Tercera estación, Castilla y León
15 de marzo 2026 - 03:12
Los castellanos y leoneses eligen hoy a su parlamento autonómico y, a la postre, votan si continúa gobernando el PP, como en las últimas cuatro décadas, o se produce un cambio radical y gobierna el PSOE tras imponerse al fin en las urnas. No hay más alternativas.
Las encuestas, incluidas las autodesacreditadas de Tezanos, son unánimes en el pronóstico. Con matices y diferencias de poca entidad, todas auguran un triunfo del candidato del Partido Popular, que es el actual presidente, un segundo lugar para el candidato del Partido Socialista, que no es sanchista, y una tercera plaza para el candidato de Vox, que es el delegado de Abascal en la zona y recibe un aumento notable de votos, pero sin superar su condición de tercero en liza.
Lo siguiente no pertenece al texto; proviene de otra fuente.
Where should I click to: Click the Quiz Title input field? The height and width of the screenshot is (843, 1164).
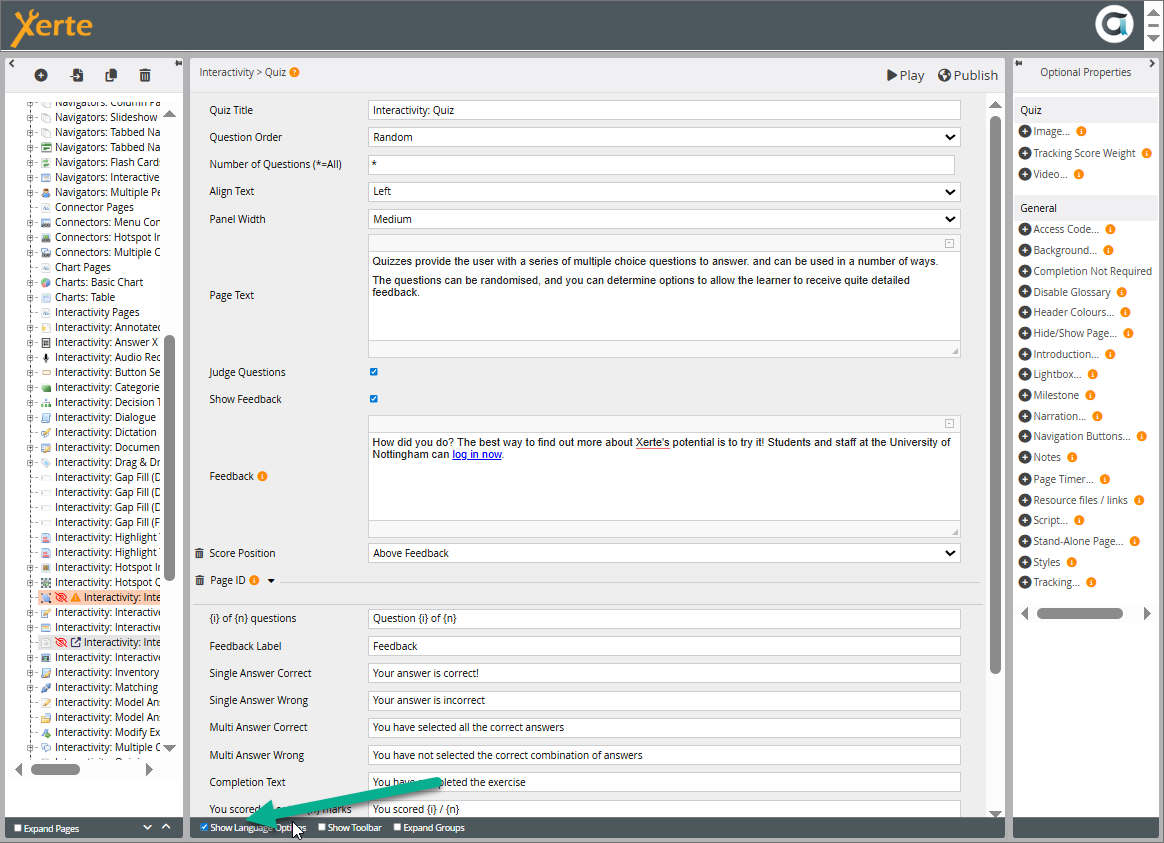664,110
El PP programó esta cadena de elecciones regionales como una operación de acoso al Gobierno socialista que preludiaría su derrota final y obligaría a adelantar las generales. La guinda sería la convocatoria en Andalucía, la única donde aún sueña con revalidar la mayoría absoluta y librarse de la molesta compañía de Vox que tanto le incordia en Extremadura, Aragón y, seguramente, Castilla y León.
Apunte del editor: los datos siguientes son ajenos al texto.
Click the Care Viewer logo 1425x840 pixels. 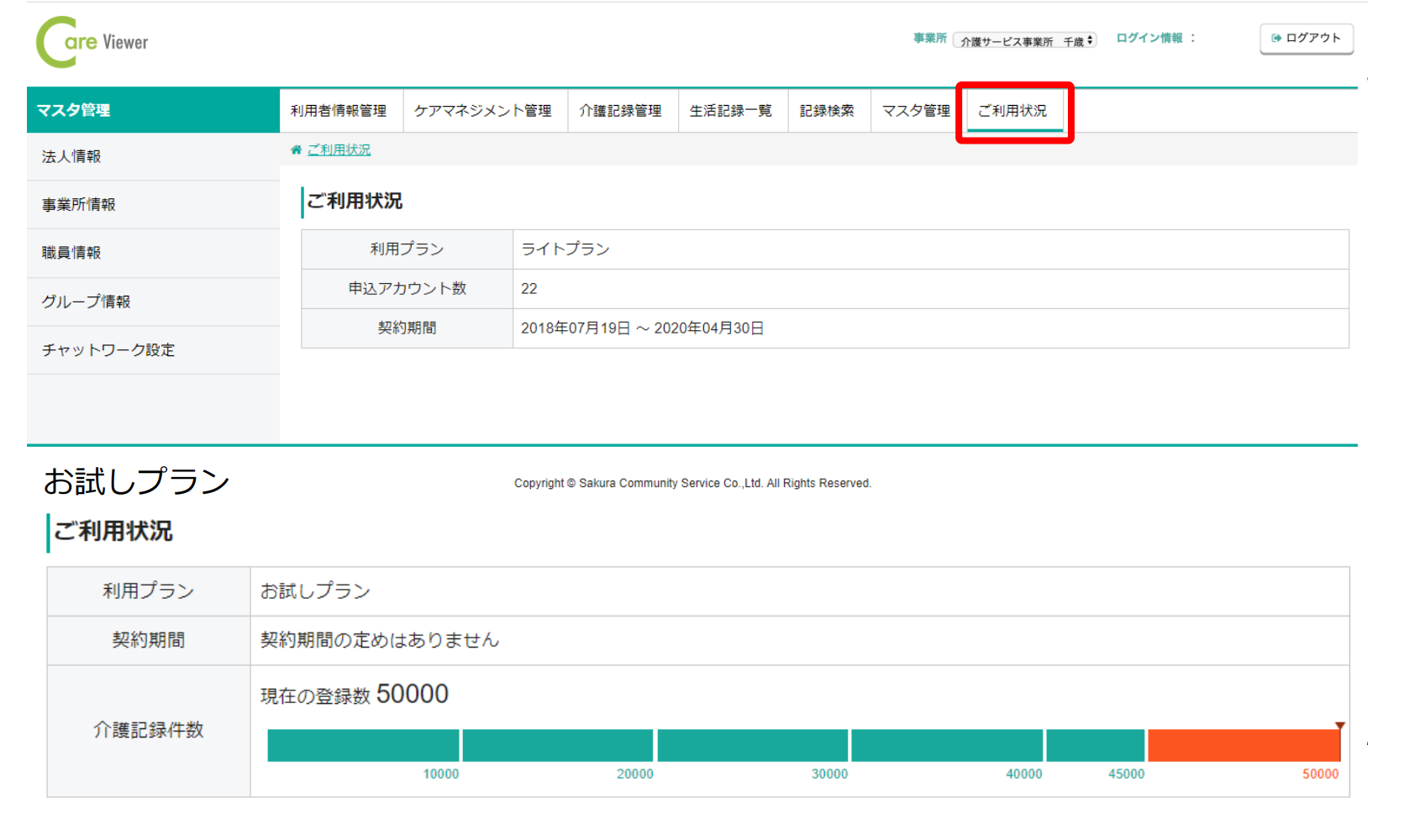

La crecida de Abascal le está impidiendo a Feijóo el éxito de su estrategia: ganar en los cuatro territorios y gobernar en solitario. Derrota siempre a los socialistas, pero no puede cantar victoria sin pactar con Vox. Tampoco el PSOE tiene motivos para alegrarse de lo que dictan las urnas territoriales: pierde en todos los casos y ve acercarse peligrosamente a Vox, que ya no arrebata sólo electores a los populares, también pesca en el granero tradicionalmente socialista. Eso es más grave.
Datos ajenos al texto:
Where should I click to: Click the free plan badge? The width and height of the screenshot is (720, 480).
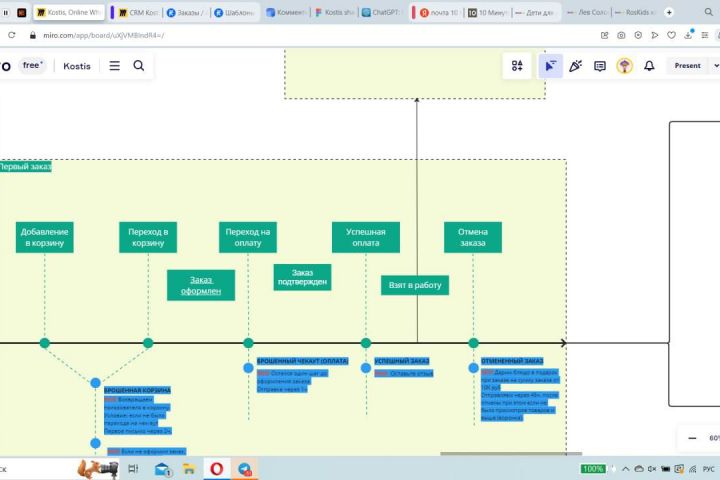[33, 65]
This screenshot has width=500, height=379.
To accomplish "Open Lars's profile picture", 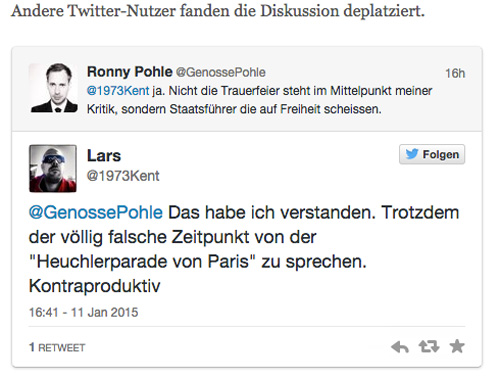I will (53, 168).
A Pedro Sánchez todavía le quedan dos esperanzas que pueden venir de dos espejismos. Una, que los electores se desahoguen castigando a los cuatro candidatos regionales que comentamos para que luego, en el combate final, lo absuelvan a él como mal menor y dique contra la alianza de la derecha y la ultraderecha. Dos, que un acontecimiento extraordinario, como la guerra contra Irán, agite al electorado progresista desencantado y abstencionista y lo movilice en torno suyo. Parece el designio de un asesor ajeno a la calle.
Creo que son dos ilusiones vanas. Salvo para una ínfima minoría, la opciones de voto se van conformando a lo largo de los años y todo indica que las elecciones generales, cuando sean, confirmarán una mayoría absoluta para PP y Vox. Juntos.